[Stored data entries]
· · · · ·

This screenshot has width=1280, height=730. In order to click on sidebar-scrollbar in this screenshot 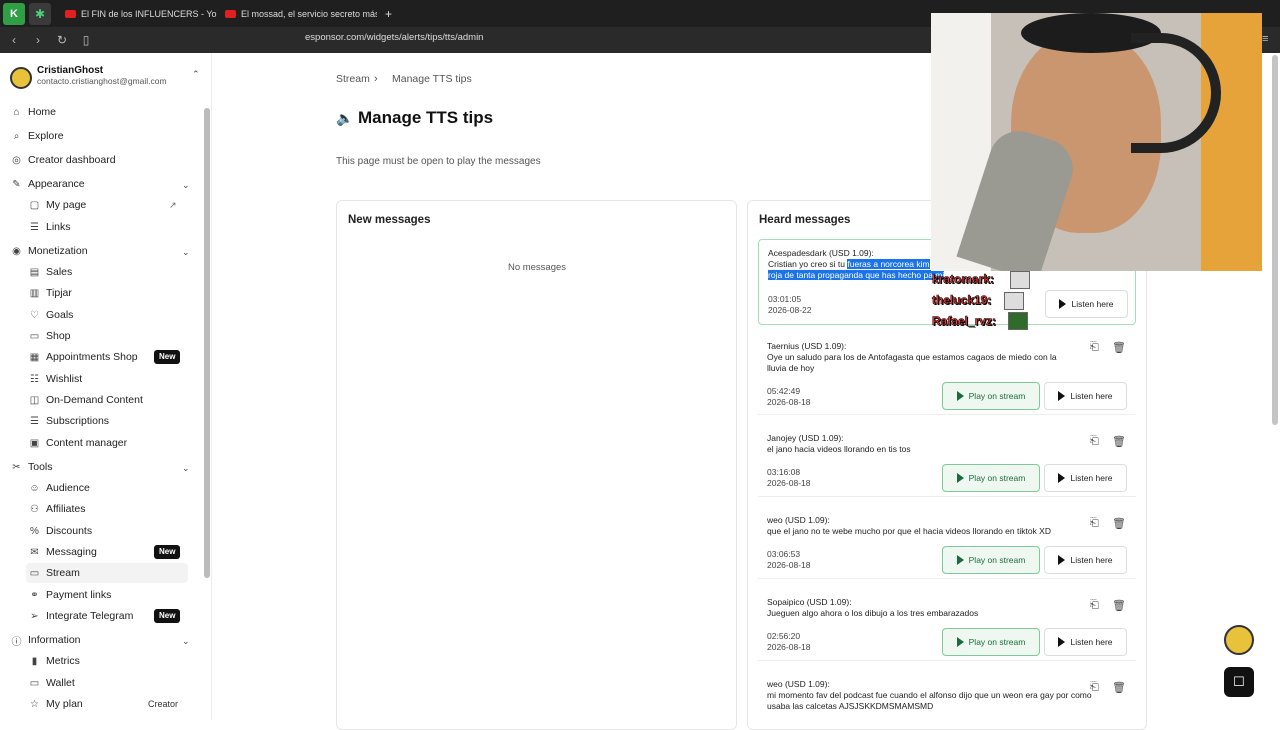, I will do `click(207, 343)`.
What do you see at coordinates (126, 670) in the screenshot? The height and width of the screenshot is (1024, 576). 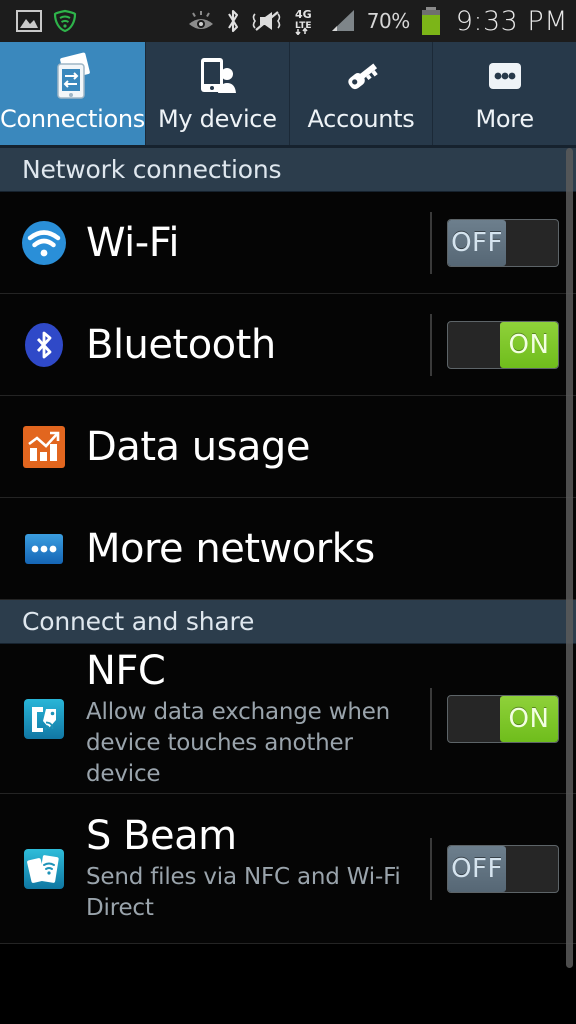 I see `list-item-nfc-title: NFC` at bounding box center [126, 670].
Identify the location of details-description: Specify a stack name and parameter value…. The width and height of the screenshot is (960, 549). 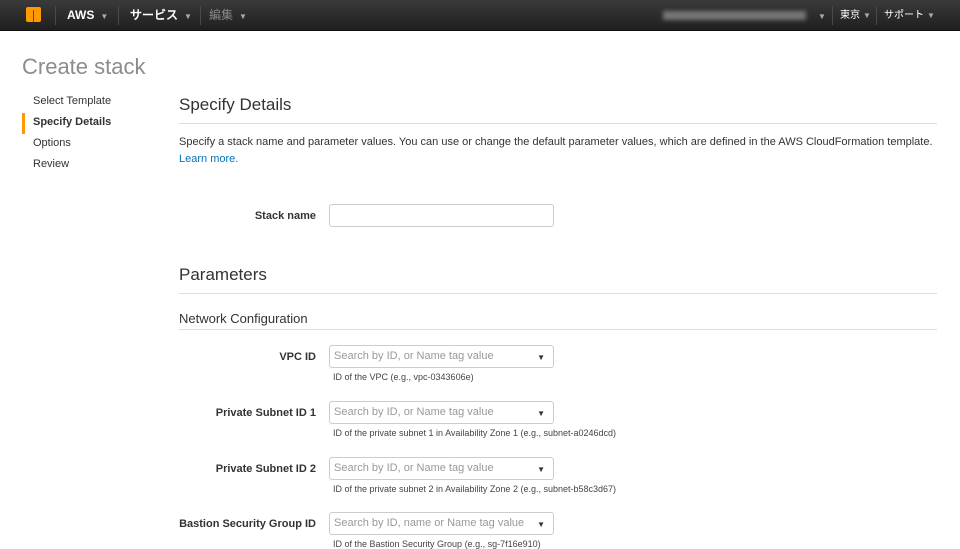
(558, 151).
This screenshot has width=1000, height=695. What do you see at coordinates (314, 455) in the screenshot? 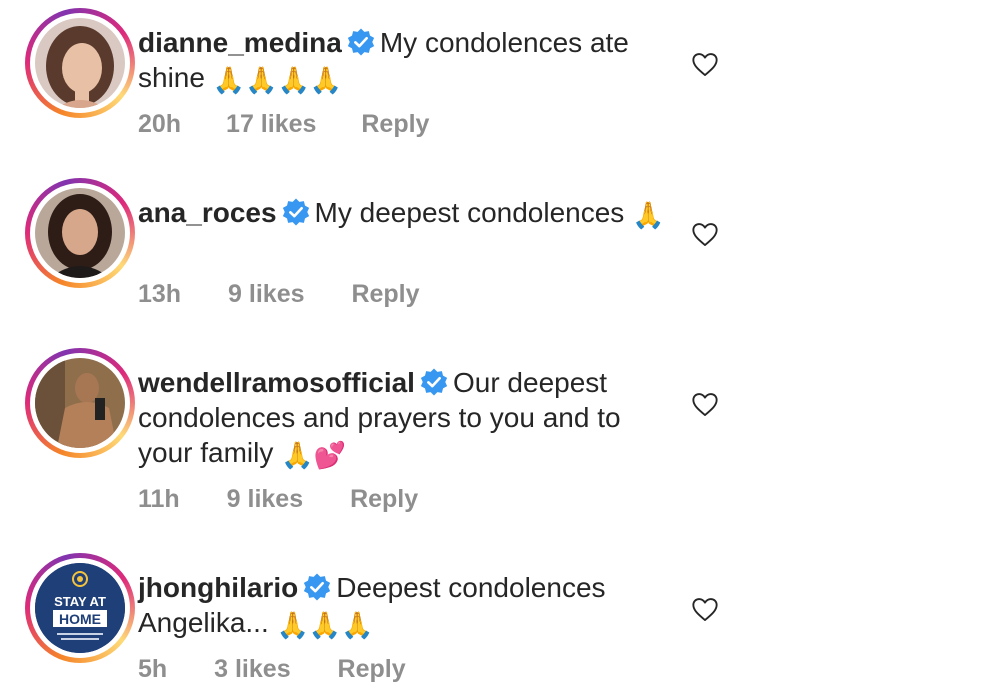
I see `pray-heart-emoji: 🙏💕` at bounding box center [314, 455].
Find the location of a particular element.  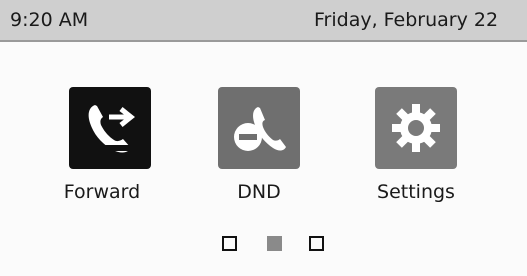

settings-label: Settings is located at coordinates (416, 192).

· · · · ·

**Your task**
Can you rewrite the stretch from "This screenshot has width=1000, height=695." through the end of the records, swapping "screenshot" for "screen capture" and keeping everything else the same? Leave the pictures out.

**Written response**
This screen capture has width=1000, height=695. What do you see at coordinates (314, 455) in the screen capture? 
I see `pray-heart-emoji: 🙏💕` at bounding box center [314, 455].
Find the location of a particular element.  

settings-label: Settings is located at coordinates (416, 192).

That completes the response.